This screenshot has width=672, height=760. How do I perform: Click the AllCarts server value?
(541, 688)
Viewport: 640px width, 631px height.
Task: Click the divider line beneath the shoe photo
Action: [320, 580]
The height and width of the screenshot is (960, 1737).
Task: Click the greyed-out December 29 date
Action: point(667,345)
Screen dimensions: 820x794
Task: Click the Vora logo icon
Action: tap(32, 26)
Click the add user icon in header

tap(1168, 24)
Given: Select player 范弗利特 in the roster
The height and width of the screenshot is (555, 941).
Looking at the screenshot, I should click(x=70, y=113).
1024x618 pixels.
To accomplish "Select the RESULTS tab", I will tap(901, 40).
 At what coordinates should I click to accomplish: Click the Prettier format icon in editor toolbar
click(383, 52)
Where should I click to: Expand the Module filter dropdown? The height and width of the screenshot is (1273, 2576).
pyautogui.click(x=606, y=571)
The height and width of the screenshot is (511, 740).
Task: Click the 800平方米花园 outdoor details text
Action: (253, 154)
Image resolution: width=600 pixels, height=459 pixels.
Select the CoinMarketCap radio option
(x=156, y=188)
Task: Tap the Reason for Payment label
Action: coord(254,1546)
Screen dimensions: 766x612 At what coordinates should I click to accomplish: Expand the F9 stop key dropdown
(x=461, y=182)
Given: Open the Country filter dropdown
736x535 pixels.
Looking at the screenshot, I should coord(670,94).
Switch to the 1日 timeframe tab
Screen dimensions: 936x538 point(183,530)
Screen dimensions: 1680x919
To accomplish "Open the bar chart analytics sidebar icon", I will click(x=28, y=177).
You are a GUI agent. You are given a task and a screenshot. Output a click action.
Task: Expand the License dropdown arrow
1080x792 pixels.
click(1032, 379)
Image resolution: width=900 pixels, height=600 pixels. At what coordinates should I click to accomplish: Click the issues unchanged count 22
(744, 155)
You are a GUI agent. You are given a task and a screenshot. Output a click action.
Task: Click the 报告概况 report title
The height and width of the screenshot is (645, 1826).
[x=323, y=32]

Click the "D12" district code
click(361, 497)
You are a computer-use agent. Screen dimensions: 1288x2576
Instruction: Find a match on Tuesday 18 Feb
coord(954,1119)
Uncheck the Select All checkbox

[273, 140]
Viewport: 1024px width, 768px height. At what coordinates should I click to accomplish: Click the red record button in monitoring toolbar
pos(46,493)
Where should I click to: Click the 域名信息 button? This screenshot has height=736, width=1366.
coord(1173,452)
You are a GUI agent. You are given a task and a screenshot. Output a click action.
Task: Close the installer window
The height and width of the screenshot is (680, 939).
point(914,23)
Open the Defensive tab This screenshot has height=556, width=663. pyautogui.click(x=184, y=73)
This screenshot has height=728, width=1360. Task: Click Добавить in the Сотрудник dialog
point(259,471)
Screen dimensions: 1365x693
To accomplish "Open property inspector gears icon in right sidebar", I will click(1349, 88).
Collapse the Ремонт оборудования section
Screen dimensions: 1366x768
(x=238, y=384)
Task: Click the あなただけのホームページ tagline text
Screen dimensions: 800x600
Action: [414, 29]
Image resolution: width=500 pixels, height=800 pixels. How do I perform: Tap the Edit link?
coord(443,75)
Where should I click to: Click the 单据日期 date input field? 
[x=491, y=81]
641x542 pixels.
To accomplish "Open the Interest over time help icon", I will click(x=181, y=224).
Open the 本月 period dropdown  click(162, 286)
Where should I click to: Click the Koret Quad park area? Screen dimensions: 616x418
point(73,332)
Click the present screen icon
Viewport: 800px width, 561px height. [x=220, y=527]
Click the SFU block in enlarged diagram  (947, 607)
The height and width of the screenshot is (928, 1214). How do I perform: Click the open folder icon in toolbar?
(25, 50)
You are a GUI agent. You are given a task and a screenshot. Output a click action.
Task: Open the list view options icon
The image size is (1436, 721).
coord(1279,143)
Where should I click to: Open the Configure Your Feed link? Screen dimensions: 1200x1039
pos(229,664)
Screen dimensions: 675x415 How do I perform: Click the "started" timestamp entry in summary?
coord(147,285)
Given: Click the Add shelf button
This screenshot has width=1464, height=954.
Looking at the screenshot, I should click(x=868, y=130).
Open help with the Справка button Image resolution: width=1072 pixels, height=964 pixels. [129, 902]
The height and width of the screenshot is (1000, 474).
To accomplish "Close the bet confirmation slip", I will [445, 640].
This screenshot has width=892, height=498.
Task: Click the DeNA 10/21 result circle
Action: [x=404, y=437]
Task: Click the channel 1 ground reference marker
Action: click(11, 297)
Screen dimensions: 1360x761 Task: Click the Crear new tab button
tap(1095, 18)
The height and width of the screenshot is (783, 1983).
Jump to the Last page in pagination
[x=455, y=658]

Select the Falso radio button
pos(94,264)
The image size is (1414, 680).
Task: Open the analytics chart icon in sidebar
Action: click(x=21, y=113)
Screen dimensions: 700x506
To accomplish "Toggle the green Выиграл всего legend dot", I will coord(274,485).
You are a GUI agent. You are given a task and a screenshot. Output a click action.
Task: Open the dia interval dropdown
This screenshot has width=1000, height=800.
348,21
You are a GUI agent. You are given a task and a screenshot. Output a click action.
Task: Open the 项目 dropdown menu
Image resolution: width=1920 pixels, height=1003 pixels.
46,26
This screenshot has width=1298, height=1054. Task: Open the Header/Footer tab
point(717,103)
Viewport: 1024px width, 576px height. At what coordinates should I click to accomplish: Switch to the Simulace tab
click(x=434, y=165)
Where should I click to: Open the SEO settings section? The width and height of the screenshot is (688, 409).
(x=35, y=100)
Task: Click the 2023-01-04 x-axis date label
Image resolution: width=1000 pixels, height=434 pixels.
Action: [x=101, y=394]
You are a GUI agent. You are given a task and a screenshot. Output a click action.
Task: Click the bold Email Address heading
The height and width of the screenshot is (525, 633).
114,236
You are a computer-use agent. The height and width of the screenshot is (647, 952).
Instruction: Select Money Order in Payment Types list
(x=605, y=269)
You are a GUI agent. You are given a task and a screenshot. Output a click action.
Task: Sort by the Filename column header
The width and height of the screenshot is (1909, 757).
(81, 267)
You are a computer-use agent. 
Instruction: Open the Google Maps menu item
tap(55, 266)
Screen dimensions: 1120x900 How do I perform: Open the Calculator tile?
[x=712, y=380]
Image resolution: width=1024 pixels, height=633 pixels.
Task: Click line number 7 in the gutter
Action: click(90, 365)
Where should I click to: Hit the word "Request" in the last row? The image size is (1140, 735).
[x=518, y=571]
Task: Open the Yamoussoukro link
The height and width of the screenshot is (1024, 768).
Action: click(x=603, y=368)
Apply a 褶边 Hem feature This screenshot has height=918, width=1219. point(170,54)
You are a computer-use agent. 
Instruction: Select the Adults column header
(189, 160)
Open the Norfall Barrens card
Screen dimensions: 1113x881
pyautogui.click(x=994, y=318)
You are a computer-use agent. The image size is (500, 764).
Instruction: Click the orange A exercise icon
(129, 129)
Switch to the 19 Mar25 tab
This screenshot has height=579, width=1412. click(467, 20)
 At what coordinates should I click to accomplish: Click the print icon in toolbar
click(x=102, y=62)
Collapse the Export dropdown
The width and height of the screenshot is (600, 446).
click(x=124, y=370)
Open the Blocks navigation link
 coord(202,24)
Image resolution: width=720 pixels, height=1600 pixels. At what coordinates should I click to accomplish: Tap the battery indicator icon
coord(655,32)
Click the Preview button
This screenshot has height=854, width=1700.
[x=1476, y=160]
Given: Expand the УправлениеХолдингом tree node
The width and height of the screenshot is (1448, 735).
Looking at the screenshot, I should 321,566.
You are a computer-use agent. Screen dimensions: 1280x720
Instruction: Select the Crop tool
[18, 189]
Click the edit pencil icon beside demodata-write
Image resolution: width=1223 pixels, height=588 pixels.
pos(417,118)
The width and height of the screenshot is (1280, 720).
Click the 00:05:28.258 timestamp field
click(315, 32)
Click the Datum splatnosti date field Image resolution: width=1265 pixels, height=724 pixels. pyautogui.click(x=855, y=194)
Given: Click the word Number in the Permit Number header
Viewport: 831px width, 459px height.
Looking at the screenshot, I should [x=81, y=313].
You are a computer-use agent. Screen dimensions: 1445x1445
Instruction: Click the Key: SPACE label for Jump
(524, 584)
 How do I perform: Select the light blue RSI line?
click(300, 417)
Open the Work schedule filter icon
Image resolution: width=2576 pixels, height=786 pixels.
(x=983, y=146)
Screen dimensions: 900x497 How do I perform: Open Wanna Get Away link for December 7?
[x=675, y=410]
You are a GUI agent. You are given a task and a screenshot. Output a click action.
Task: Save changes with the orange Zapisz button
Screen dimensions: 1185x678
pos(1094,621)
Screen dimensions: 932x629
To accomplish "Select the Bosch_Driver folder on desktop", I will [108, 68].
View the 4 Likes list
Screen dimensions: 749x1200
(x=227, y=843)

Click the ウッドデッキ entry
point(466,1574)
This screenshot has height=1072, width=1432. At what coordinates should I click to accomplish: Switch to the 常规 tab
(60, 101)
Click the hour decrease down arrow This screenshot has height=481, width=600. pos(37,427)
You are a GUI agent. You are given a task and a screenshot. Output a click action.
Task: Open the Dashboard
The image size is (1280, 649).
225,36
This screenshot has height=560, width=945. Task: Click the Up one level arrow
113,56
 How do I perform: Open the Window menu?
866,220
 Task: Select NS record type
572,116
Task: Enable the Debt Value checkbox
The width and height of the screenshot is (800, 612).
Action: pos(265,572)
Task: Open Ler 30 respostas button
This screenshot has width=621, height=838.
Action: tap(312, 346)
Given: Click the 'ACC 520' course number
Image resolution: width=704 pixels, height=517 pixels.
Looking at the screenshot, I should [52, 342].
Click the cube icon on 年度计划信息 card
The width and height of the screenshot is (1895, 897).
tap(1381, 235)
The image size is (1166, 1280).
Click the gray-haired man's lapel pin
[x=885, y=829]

*PROBLEM DESCRIPTION:* Please return exactly the lines from the one containing "How do I perform: Open the Window menu?" through the end of the entries above, adding no other line.

*SOLUTION TO THE PROBLEM:*
 How do I perform: Open the Window menu?
866,220
 Task: Select NS record type
572,116
Task: Enable the Debt Value checkbox
The width and height of the screenshot is (800, 612).
Action: pos(265,572)
Task: Open Ler 30 respostas button
This screenshot has width=621, height=838.
Action: tap(312, 346)
Given: Click the 'ACC 520' course number
Image resolution: width=704 pixels, height=517 pixels.
Looking at the screenshot, I should [52, 342].
Click the cube icon on 年度计划信息 card
The width and height of the screenshot is (1895, 897).
tap(1381, 235)
The image size is (1166, 1280).
Click the gray-haired man's lapel pin
[x=885, y=829]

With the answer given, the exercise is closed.